* _What to do_: Below are the records; output them exactly from the first line through the line with "Open the indicator list panel icon", stopping there.

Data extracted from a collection
· · · · ·
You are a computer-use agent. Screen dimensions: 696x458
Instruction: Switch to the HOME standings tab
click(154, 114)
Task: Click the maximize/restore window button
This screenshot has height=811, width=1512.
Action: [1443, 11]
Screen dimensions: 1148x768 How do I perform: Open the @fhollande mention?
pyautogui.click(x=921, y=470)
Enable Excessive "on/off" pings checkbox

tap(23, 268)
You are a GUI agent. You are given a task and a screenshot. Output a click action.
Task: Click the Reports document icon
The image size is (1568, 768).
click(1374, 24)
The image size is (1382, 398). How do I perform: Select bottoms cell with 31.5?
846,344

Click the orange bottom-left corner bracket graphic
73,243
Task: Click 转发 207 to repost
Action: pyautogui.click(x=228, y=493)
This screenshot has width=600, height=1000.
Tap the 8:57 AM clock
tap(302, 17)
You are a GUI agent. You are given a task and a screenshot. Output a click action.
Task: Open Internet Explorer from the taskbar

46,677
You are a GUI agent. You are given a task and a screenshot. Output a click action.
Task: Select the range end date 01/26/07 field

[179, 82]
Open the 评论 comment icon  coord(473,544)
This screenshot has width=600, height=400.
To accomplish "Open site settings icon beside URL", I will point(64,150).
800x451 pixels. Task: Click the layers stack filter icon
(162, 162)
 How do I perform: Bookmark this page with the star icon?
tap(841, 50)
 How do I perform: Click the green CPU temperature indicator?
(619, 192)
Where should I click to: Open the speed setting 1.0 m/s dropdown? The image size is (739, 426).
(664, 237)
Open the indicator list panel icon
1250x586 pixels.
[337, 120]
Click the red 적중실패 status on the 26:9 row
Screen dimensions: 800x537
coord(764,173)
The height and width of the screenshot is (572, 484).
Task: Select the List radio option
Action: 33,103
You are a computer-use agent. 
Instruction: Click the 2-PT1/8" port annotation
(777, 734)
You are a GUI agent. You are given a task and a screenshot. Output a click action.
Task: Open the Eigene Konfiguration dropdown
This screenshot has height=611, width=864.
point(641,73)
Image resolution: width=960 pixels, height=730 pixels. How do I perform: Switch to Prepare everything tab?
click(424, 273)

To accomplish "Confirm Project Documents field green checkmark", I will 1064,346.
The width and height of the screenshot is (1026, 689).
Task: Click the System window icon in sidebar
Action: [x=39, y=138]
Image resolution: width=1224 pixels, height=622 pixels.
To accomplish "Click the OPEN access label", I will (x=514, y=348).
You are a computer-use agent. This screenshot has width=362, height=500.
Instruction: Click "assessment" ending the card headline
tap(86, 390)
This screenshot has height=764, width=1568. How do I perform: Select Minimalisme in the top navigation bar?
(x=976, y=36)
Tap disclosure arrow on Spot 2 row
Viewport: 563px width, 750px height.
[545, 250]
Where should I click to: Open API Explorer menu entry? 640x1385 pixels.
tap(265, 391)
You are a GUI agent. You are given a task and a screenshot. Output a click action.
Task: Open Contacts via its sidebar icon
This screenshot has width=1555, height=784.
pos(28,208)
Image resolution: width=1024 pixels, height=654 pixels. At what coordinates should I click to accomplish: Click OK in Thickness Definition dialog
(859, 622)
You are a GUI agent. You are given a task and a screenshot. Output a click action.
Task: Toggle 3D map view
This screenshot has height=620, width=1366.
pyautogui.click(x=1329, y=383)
· · · · ·
* _Problem solution_:
You are a computer-use agent. Screen dimensions: 696x458
Instruction: Switch to the HOME standings tab
click(154, 114)
Task: Click the maximize/restore window button
This screenshot has height=811, width=1512.
Action: [1443, 11]
Screen dimensions: 1148x768 How do I perform: Open the @fhollande mention?
pyautogui.click(x=921, y=470)
Enable Excessive "on/off" pings checkbox

tap(23, 268)
You are a GUI agent. You are given a task and a screenshot. Output a click action.
Task: Click the Reports document icon
The image size is (1568, 768).
click(1374, 24)
The image size is (1382, 398). How do I perform: Select bottoms cell with 31.5?
846,344

Click the orange bottom-left corner bracket graphic
73,243
Task: Click 转发 207 to repost
Action: pyautogui.click(x=228, y=493)
This screenshot has width=600, height=1000.
Tap the 8:57 AM clock
tap(302, 17)
You are a GUI agent. You are given a task and a screenshot. Output a click action.
Task: Open Internet Explorer from the taskbar

46,677
You are a GUI agent. You are given a task and a screenshot. Output a click action.
Task: Select the range end date 01/26/07 field

[179, 82]
Open the 评论 comment icon  coord(473,544)
This screenshot has width=600, height=400.
To accomplish "Open site settings icon beside URL", I will point(64,150).
800x451 pixels. Task: Click the layers stack filter icon
(162, 162)
 How do I perform: Bookmark this page with the star icon?
tap(841, 50)
 How do I perform: Click the green CPU temperature indicator?
(619, 192)
Where should I click to: Open the speed setting 1.0 m/s dropdown? The image size is (739, 426).
(664, 237)
Open the indicator list panel icon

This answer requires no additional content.